Former Sun Microsystems chief executive Jonathan Schwartz has revealed that both Microsoft and Apple threatened to sue his firm over alleged intellectual property theft.

Schwartz said in his first post on a new blog, entitled Good Artists Copy, Great Artists Steal, that he "feels for Google" because Apple chief executive Steve Jobs had "threatened to sue me too".

Schwartz then detailed a phone call from Jobs in which the Apple boss attempted to flex his litigious muscles.

According to the blog post, Jobs had called Schwartz to discuss a prototype Linux desktop called Project Looking Glass that he said was "stepping all over Apple's intellectual property", and that Jobs would sue if Sun commercialised the product.

Schwartz said in the blog post that his response was simple. "'Steve, I was just watching your last presentation, and Keynote looks identical to Concurrence. Do you own that intellectual property? And last time I checked, Mac OS is now built on Unix. I think Sun has a few operating system patents too.' Steve was silent," he wrote.

Soon after this episode, Schwartz got to see Microsoft's Bill Gates and Steve Ballmer in action as the pair tried to get Sun to pay royalties for OpenOffice.

"Microsoft owns the office productivity market, and our patents read all over OpenOffice," said Gates, according to the post.

Schwartz wrote: "Bill was delivering a slightly more sophisticated variant of the threat Steve [Jobs] had made, but he had a different solution in mind. 'We're happy to get you under licence.' That was code for: 'We'll go away if you pay us a royalty for every download.'"

Schwartz described this as "the digital version of a protection racket".

"When companies turn to litigation, you know they are concerned about their position in the marketplace and the impact of competing products," wrote Schwartz, adding that such activity often backfires regardless of the court's decision.
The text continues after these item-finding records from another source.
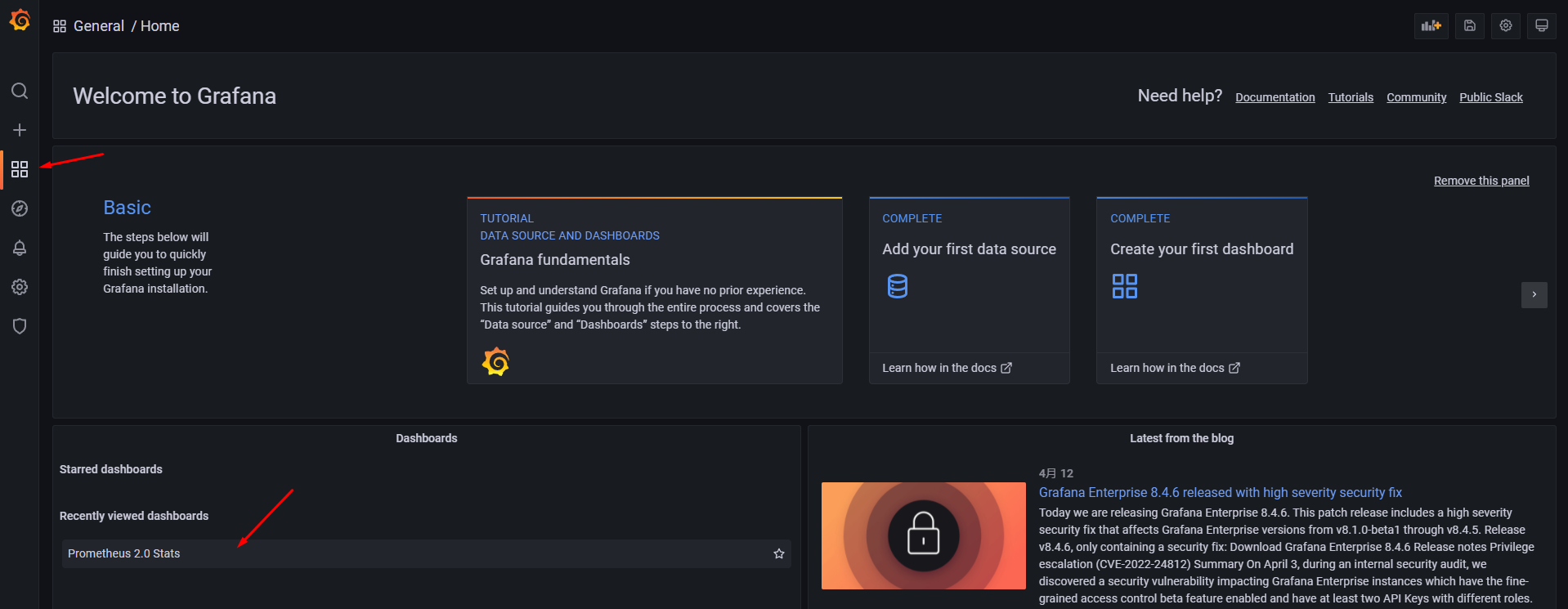
Task: Open the Search dashboards magnifier icon
Action: [x=20, y=91]
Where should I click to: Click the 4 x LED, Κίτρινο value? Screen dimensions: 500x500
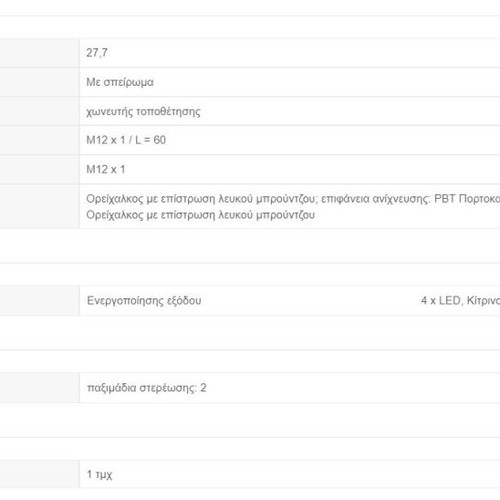(460, 301)

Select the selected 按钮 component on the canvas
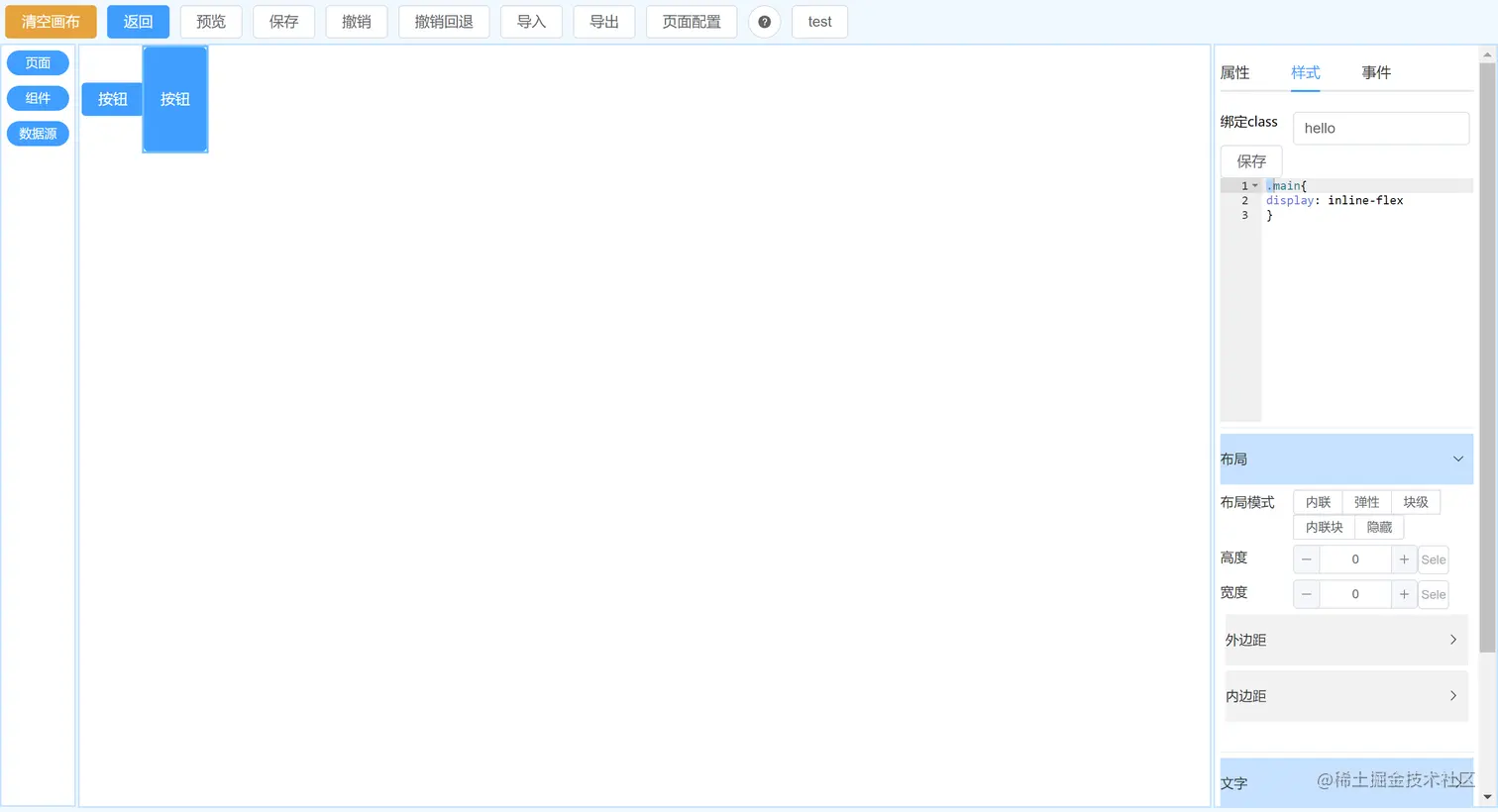(x=174, y=99)
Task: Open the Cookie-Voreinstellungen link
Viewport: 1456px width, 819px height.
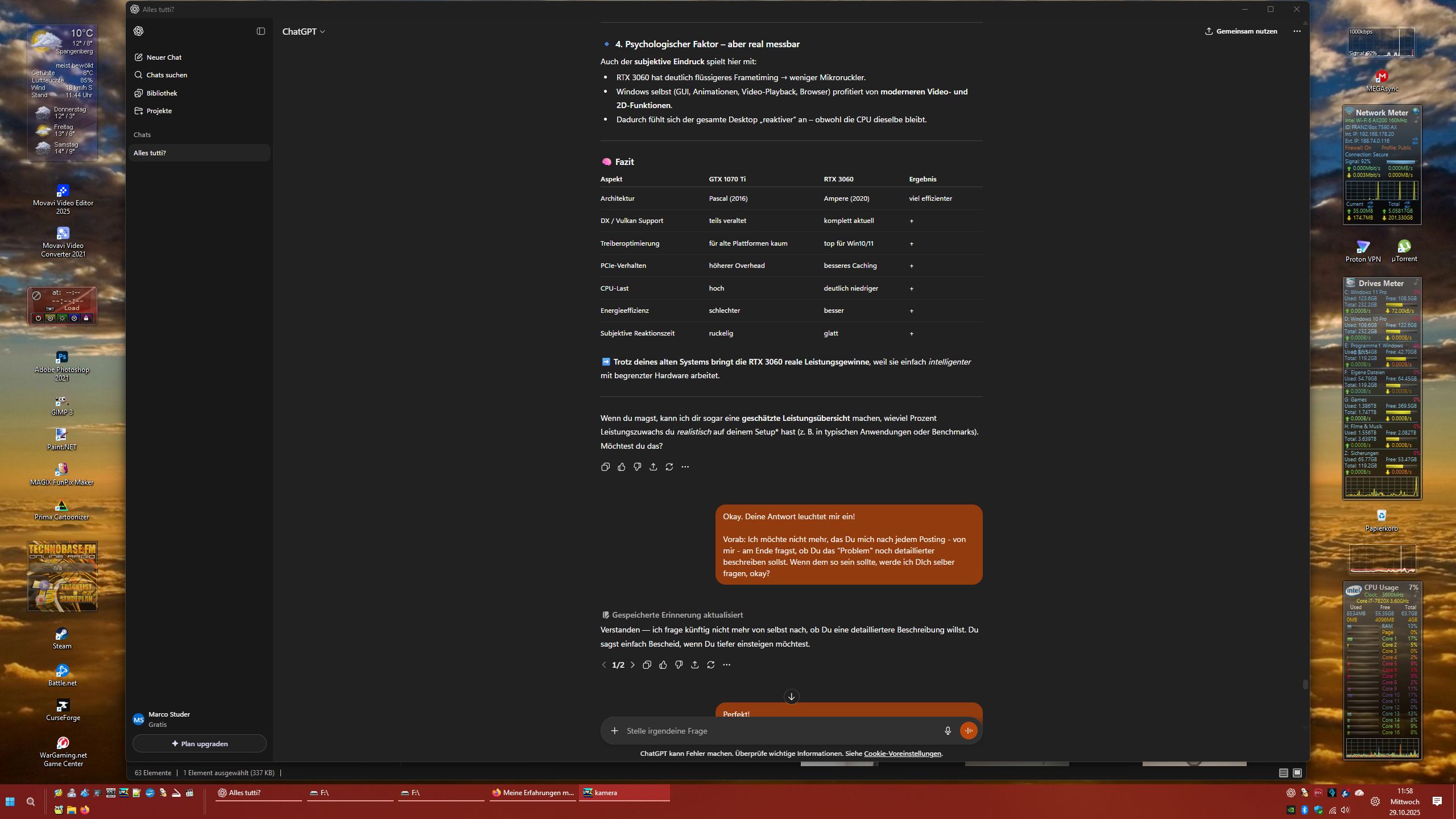Action: [902, 754]
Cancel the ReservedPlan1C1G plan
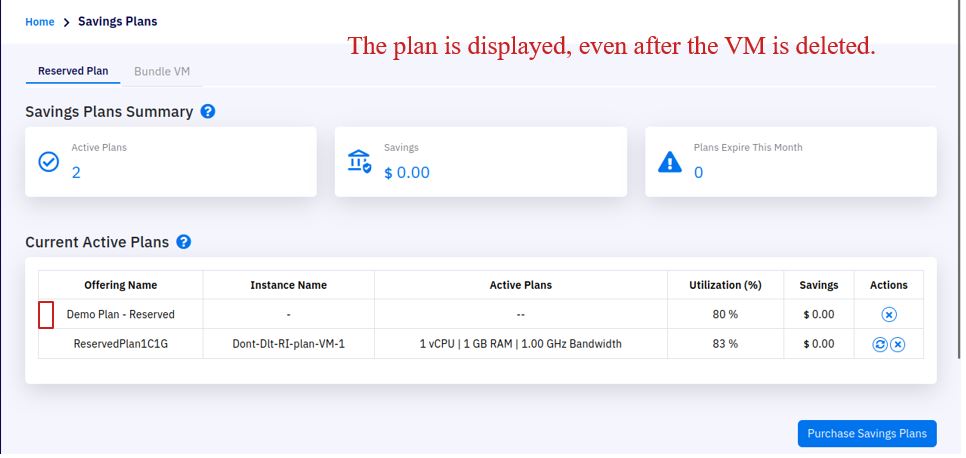 tap(898, 345)
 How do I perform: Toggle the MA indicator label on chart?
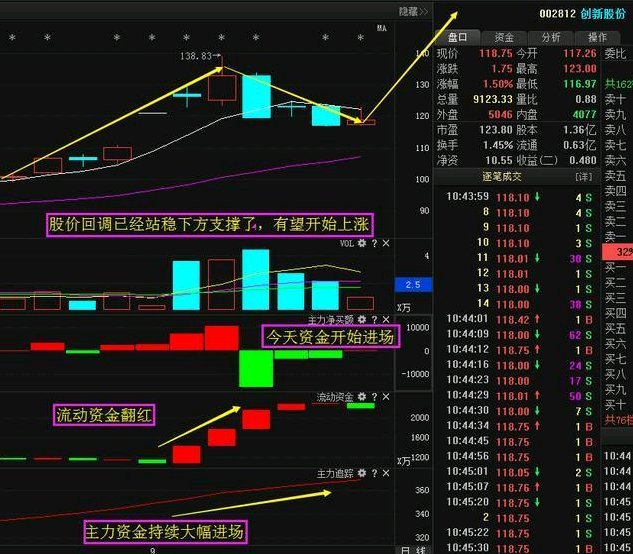[x=381, y=29]
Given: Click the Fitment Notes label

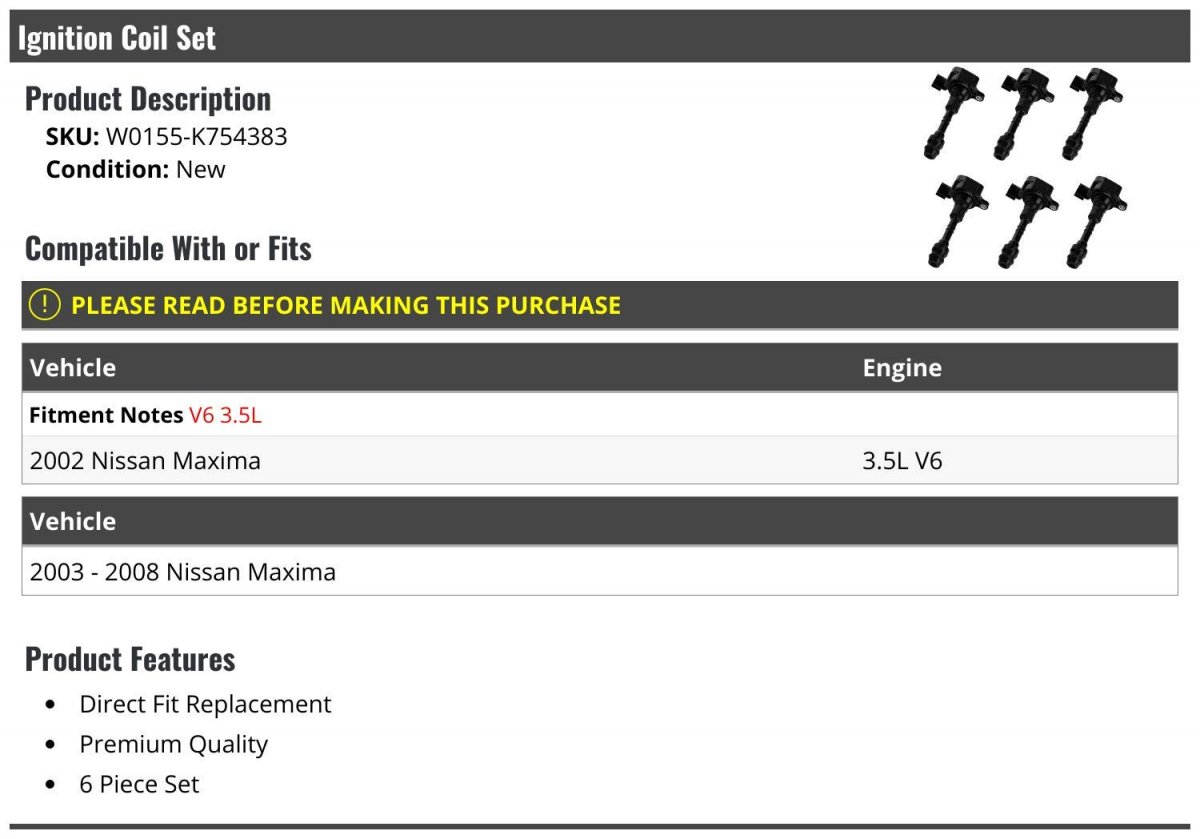Looking at the screenshot, I should (106, 415).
"For a technology company, going on the offensive with software patents seems like an act of desperation, relying on the courts instead of the marketplace," said Schwartz.

"Having watched this movie play out many times, suing a competitor typically makes them more relevant, not less. Developers I know aren't getting less interested in Google's Android platform, they're getting more interested. Apple's actions are enhancing that interest."